STUDY TEXT:
####

Jahnome McEwan plans to go through the entirety of 2017 without spending on anything but necessities and a dinner out now and then with his girlfriend. Spending on everything else – clothes, electronics, socializing with friends – is out.
“We’ve been trying to figure out ways we can save our money,” the York University student said in an interview. “We decided, let’s just do a complete paradigm shift and not spend at malls at all. Don’t buy clothing, don’t buy anything for a full year. See how much we can save, see how much we can invest. Do the complete opposite of what’s going on.”
Right now, what’s going on is a back-to-school season that ranks second only to winter holiday shopping in terms of how much we spend. Inflation’s up 1.3 per cent on a year-over-year basis, yet a recent poll of 1,506 parents suggested spending on school supplies, clothes and such will on average rise 43 per cent over last year. The poll, commissioned by coupon website RetailMeNot.ca, pegged average spending at $472 per child.
Schools are demanding more spending from parents, but there’s a discretionary aspect to all of this. It feels normal to us to spend more from year to year on ourselves and our kids, and so we do.
Mr. McEwan understands this urge to spend because he has given in to it. He has a taste for the finer things – he particularly likes watches – and admits to carrying a credit card balance. In an e-mail he sent me, he admitted that he and his girlfriend shop a lot at high-end stores.
“We figured it would be interesting to see how much we could actually save in a year by stopping,” he wrote. “Our aim is to show ourselves how much we can save to invest at our young ages by cutting our costs to the highest degree possible.”
He’s young and he has made mistakes, but Mr. McEwan is an example to us all about handling money. Though he’s still completing an undergrad degree at York combining English and marketing, he’s the author of a self-published book of financial tips for young adults called 50 Rules for 50 Fools. He’s also an active investor who has a goal of reaching $1-million by the age of 35.
Here’s his plan for the year ahead: Save 70 per cent of the money he earns through the 30 or so hours he works every week at a home improvement chain, and save or invest it. Ideally, he wants to put $5,000 a year into his investment account annually over the next several years. To accomplish this, he intends to spend only on necessities such as food, transportation and stuff for school.
The most basic way to improve your finances is to cut spending, but not everyone can do this for reasons that include low-paying jobs and family obligations. Mr. McEwan’s challenge is peer pressure. People want to socialize with his girlfriend and him, and he’s had to say no a lot lately.
“People are saying you’re crazy, you’re too young,” he said. “They call me cheap, although I’m still spending. I’m just not spending on things that give me immediate gratification.”

####

EXERCISES:
• A. Name each necessity that the article on Jahnome McEwan's no-spending year says he will still spend on.
• B. Answer each question from the article on Jahnome McEwan's no-spending year.
(i) What average spending per child did the RetailMeNot.ca poll find?
(ii) About how many hours a week does McEwan work, and where?
(iii) What amount does McEwan aim to reach by the age of 35?

EXTRACTED ENTRIES:
####

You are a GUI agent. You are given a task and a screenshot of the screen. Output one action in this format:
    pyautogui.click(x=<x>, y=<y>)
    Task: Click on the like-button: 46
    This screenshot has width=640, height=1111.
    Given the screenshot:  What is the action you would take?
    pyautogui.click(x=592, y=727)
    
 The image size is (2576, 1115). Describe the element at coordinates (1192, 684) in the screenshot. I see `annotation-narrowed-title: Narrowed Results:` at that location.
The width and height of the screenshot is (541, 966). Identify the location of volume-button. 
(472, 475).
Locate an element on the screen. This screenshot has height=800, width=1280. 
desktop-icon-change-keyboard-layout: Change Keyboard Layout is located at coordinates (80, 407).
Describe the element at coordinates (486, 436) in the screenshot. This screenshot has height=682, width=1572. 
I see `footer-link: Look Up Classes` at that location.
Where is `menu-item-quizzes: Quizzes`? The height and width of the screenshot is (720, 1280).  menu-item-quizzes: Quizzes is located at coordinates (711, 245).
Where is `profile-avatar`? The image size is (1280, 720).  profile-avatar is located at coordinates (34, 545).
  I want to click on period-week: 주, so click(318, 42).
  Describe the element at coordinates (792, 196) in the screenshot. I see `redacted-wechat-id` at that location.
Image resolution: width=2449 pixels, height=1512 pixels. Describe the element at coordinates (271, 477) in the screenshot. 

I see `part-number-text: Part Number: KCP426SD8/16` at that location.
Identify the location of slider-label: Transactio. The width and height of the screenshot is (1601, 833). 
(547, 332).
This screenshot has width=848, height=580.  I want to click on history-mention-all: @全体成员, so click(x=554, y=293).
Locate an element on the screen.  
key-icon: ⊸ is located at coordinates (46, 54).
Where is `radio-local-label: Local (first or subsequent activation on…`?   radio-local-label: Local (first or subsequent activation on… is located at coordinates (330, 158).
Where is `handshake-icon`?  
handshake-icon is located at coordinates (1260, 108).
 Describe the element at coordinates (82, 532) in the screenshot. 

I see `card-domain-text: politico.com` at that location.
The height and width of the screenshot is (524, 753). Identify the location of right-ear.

####

TASK RESPONSES:
• A. Food, transportation and stuff for school.

• B.
(i) $472 per child.
(ii) About 30 hours a week, at a home improvement chain.
(iii) $1-million.